__Records supplied__

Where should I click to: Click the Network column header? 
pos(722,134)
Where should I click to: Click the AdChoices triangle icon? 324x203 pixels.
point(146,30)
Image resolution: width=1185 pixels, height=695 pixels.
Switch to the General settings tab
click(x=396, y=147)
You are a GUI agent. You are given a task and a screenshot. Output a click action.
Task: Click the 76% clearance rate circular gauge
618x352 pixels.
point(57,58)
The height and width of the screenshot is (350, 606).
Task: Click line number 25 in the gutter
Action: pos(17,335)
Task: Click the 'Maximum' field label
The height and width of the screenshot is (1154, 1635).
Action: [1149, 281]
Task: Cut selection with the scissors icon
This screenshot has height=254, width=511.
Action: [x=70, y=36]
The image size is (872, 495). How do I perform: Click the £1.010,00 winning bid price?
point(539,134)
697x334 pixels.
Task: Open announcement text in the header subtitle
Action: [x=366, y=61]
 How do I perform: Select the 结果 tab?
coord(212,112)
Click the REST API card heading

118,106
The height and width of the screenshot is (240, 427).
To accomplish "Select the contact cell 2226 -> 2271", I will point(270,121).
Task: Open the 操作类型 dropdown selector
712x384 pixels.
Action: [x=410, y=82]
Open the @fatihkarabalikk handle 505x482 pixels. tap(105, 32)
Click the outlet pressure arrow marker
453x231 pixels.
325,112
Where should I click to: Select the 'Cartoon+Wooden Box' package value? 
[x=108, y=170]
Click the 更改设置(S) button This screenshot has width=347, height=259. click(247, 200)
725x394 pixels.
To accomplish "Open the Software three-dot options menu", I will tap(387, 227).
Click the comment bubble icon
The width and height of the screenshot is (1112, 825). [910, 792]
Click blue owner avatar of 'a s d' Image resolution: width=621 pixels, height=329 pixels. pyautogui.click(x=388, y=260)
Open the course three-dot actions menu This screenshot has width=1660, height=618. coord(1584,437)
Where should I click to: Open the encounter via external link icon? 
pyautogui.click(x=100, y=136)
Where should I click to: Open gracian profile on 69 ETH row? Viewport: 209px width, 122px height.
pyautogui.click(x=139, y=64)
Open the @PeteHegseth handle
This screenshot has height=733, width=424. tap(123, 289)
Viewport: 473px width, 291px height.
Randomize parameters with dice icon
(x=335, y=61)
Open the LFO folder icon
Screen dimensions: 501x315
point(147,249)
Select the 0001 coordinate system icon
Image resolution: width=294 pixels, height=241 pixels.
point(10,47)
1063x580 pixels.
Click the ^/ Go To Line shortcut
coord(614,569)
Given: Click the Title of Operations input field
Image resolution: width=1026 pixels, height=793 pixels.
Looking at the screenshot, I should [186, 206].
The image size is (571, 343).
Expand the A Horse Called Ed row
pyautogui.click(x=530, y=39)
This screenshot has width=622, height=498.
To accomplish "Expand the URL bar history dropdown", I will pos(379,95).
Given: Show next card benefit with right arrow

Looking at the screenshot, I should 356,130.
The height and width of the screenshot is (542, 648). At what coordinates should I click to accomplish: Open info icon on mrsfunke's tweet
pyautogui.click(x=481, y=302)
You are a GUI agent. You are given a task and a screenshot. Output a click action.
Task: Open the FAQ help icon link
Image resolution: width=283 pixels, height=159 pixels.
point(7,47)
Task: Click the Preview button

__What you will do__
Print all the lines exactly as they occur in the listing.

__Solution to the problem__
Where should I click to: Click the Network column header? 
pos(722,134)
Where should I click to: Click the AdChoices triangle icon? 324x203 pixels.
point(146,30)
Image resolution: width=1185 pixels, height=695 pixels.
Switch to the General settings tab
click(x=396, y=147)
You are a GUI agent. You are given a task and a screenshot. Output a click action.
Task: Click the 76% clearance rate circular gauge
618x352 pixels.
point(57,58)
The height and width of the screenshot is (350, 606).
Task: Click line number 25 in the gutter
Action: pos(17,335)
Task: Click the 'Maximum' field label
The height and width of the screenshot is (1154, 1635).
Action: [1149, 281]
Task: Cut selection with the scissors icon
This screenshot has height=254, width=511.
Action: [x=70, y=36]
The image size is (872, 495). How do I perform: Click the £1.010,00 winning bid price?
point(539,134)
697x334 pixels.
Task: Open announcement text in the header subtitle
Action: [x=366, y=61]
 How do I perform: Select the 结果 tab?
coord(212,112)
Click the REST API card heading

118,106
The height and width of the screenshot is (240, 427).
To accomplish "Select the contact cell 2226 -> 2271", I will point(270,121).
Task: Open the 操作类型 dropdown selector
712x384 pixels.
Action: [x=410, y=82]
Open the @fatihkarabalikk handle 505x482 pixels. tap(105, 32)
Click the outlet pressure arrow marker
453x231 pixels.
325,112
Where should I click to: Select the 'Cartoon+Wooden Box' package value? 
[x=108, y=170]
Click the 更改设置(S) button This screenshot has width=347, height=259. click(247, 200)
725x394 pixels.
To accomplish "Open the Software three-dot options menu", I will tap(387, 227).
Click the comment bubble icon
The width and height of the screenshot is (1112, 825). [910, 792]
Click blue owner avatar of 'a s d' Image resolution: width=621 pixels, height=329 pixels. pyautogui.click(x=388, y=260)
Open the course three-dot actions menu This screenshot has width=1660, height=618. coord(1584,437)
Where should I click to: Open the encounter via external link icon? 
pyautogui.click(x=100, y=136)
Where should I click to: Open gracian profile on 69 ETH row? Viewport: 209px width, 122px height.
pyautogui.click(x=139, y=64)
Open the @PeteHegseth handle
This screenshot has height=733, width=424. tap(123, 289)
Viewport: 473px width, 291px height.
Randomize parameters with dice icon
(x=335, y=61)
Open the LFO folder icon
Screen dimensions: 501x315
point(147,249)
Select the 0001 coordinate system icon
Image resolution: width=294 pixels, height=241 pixels.
point(10,47)
1063x580 pixels.
Click the ^/ Go To Line shortcut
coord(614,569)
Given: Click the Title of Operations input field
Image resolution: width=1026 pixels, height=793 pixels.
Looking at the screenshot, I should [186, 206].
The image size is (571, 343).
Expand the A Horse Called Ed row
pyautogui.click(x=530, y=39)
This screenshot has width=622, height=498.
To accomplish "Expand the URL bar history dropdown", I will pos(379,95).
Given: Show next card benefit with right arrow

Looking at the screenshot, I should 356,130.
The height and width of the screenshot is (542, 648). At what coordinates should I click to accomplish: Open info icon on mrsfunke's tweet
pyautogui.click(x=481, y=302)
You are a GUI agent. You are given a task and a screenshot. Output a click action.
Task: Open the FAQ help icon link
Image resolution: width=283 pixels, height=159 pixels.
point(7,47)
Task: Click the Preview button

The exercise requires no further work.